Schwartzman Lab
SLAC National Accelerator Laboratory
Stanford University
The Schwartzman lab explores the universe at its most fundamental level using the highest energy hadron collider experiment in the world and novel large-scale quantum atomic sensor networks. At he ATLAS Experiment at CERN, we look for new exotic decays of the Higgs boson that could be connected with the mystery of dark matter, develop deep learning algorithms for pattern recognition and physics event reconstruction with an emphasis in jets, and investigate ultrafast-timing detectors for future detectors. We also participate in the MAGIS-100 Experiment at Fermilab, the world largest atom interferometer (now under construction) that will search for ultralight wave dark matter, test quantum mechanics at record-breaking distances and times, and serve as a prototype detector for a future Km-scale gravitational wave detector in the mid frequency band which could probe the Higgs boson potential beyond the reach of future particle colliders. We are developing a novel single-shot light-field 3D imaging system for MAGIS-100, as well as its diagnostic imaging system for atom trajectory control and calibration. Our lab provides exciting opportunities for undergraduate and graduate students to learn and develop new detectors, novel machine learning algorithms, and innovative statistical analysis methods at the intersections of high energy physics, machine learning, and quantum information science.
Expanding the exploration of the Higgs boson and searches for new scalar particles with the ATLAS Detector at the LHC
We are pursuing novel searches for light scalar particles decaying to pairs of gluons, photons, and charm- and light-quarks never done before. For this goal, we are developing sophisticated deep learning algorithms that are able to capture the unique features of these Beyond the Standard Model physics signals.
Jet substructure and Machine Learning
Our group pioneered the concept of "jet-images" for the analysis of jet substructure.
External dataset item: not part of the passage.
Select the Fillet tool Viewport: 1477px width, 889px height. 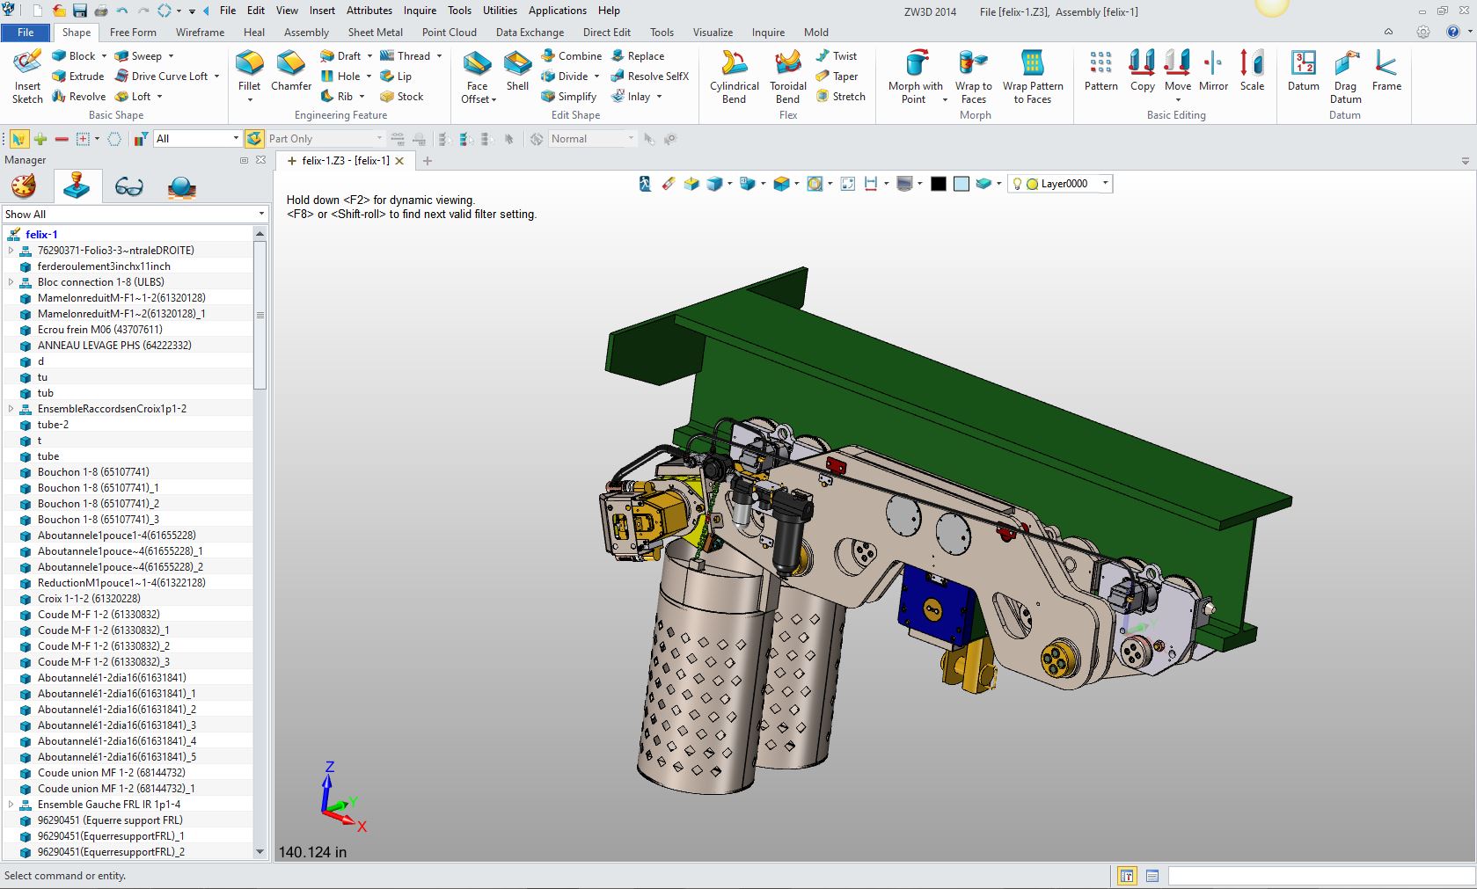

We utilize the latest advances in machine learning to explore new physics signals and extend the physics potential of the LHC.
Long-baseline Atomic Sensors for Ultralight wave dark matter and Gravitational Wave detection: MAGIS-100 Experiment
Over the last several years, the emergence of quantum sensors of unprecedented sensitivities has enabled new opportunities to probe the physics of the universe. Long-baseline atomic sensors can allow direct searches for ultralight wave-like dark matter at sensitivities orders of magnitude beyond current limits. Kilometer-scale baselines open the prospect of exploration of the gravitational wave spectrum in a new frequency range, between the peak sensitivities of LIGO and LISA, that is particularly sensitive to cosmological signals from the early universe. Our group is developing novel imaging hardware, software, simulation, and analysis methods for MAGIS-100, the largest next-generation atom interferometer to search for new physics.
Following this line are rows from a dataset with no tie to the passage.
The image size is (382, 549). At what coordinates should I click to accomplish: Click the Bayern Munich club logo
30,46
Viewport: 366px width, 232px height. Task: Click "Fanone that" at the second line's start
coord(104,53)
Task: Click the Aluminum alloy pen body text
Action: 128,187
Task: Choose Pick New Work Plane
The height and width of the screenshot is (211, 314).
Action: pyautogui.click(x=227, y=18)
4-Dimensional Tracking and Fast timing layers for Time-of-Flight and calorimetry for future collider experiments
Our group is designing and testing the next generation of fast-timing readout chips in 28nm technology to enable 10ps resolution in high-granularity detectors for future colliders. Potential applications are the Run 5/6 upgrade of the ATLAS inner pixel detector of the HL-LHC, timing layers for tracking, calorimetry, and particle-ID reconstruction at future lepton colliders detectors such as SiD, and integrated 4D (space-time) tracking layers for a future muon collider detector. We are involved in detector design, physics feasibility studies, and testing of prototypes. This effort builds on our previous experience developing the physics case of the ATLAS High Granularity Timing Detector (HGTD) and designing the time-to-digital convertor of its readout chip (ALTIROC2) with a time resolution of 20ps.